Written exercise:
Put every line of the entries below into a numbered list, skipping any blank lines. Leave the pictures out of your list.

Data provided:
— START —

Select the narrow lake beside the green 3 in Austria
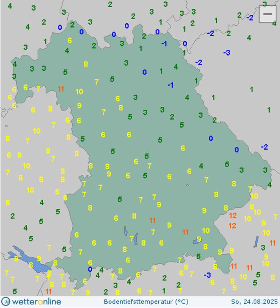The width and height of the screenshot is (280, 308). coord(256,242)
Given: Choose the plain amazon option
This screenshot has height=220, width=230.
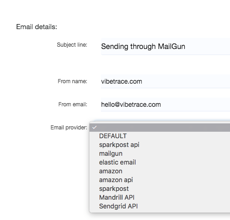Looking at the screenshot, I should pos(159,171).
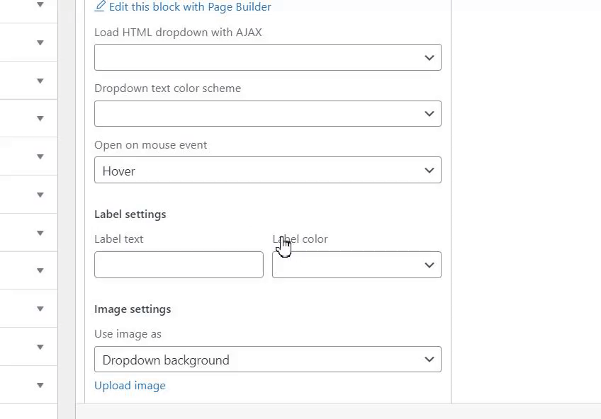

— END —

In response:
1. Select the narrow lake beside the green 3 in Austria
2. The width and height of the screenshot is (280, 308). coord(256,242)
3. Given: Choose the plain amazon option
4. This screenshot has height=220, width=230.
5. Looking at the screenshot, I should pos(159,171).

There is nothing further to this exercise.